Assignment —
The reply should hold only the lines from the one with "Click the red" through the end of the data, each given exactly.

++++++++

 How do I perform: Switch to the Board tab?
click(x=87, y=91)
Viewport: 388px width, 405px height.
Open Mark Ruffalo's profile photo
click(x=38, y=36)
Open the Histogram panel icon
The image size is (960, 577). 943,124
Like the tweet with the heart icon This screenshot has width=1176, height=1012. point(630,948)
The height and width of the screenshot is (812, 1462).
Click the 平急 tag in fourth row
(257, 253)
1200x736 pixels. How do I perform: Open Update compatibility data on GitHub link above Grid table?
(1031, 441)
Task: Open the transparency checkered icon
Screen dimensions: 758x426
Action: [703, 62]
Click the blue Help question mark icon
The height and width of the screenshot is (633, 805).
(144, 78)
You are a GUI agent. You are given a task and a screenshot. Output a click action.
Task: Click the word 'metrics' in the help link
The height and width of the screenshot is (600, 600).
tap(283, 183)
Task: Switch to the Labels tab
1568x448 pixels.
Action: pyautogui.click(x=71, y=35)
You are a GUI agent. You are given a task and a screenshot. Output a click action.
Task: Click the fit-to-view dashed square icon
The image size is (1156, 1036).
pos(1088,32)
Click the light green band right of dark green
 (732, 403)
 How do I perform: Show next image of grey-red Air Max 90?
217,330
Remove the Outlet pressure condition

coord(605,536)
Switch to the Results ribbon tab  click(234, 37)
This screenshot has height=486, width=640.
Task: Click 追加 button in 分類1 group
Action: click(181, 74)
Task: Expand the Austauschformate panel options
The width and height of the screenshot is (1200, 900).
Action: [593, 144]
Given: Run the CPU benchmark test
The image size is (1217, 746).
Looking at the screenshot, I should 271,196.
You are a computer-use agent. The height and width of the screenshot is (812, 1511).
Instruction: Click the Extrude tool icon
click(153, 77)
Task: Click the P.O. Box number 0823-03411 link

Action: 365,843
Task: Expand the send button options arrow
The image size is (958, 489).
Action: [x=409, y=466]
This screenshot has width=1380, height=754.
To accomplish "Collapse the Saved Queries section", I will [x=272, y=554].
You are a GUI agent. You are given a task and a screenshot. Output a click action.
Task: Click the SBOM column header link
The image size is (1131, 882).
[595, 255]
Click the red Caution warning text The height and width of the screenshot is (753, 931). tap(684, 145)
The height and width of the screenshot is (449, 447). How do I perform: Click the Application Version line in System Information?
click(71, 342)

++++++++

Task response —
Click the red Caution warning text The height and width of the screenshot is (753, 931). tap(684, 145)
The height and width of the screenshot is (449, 447). How do I perform: Click the Application Version line in System Information?
click(71, 342)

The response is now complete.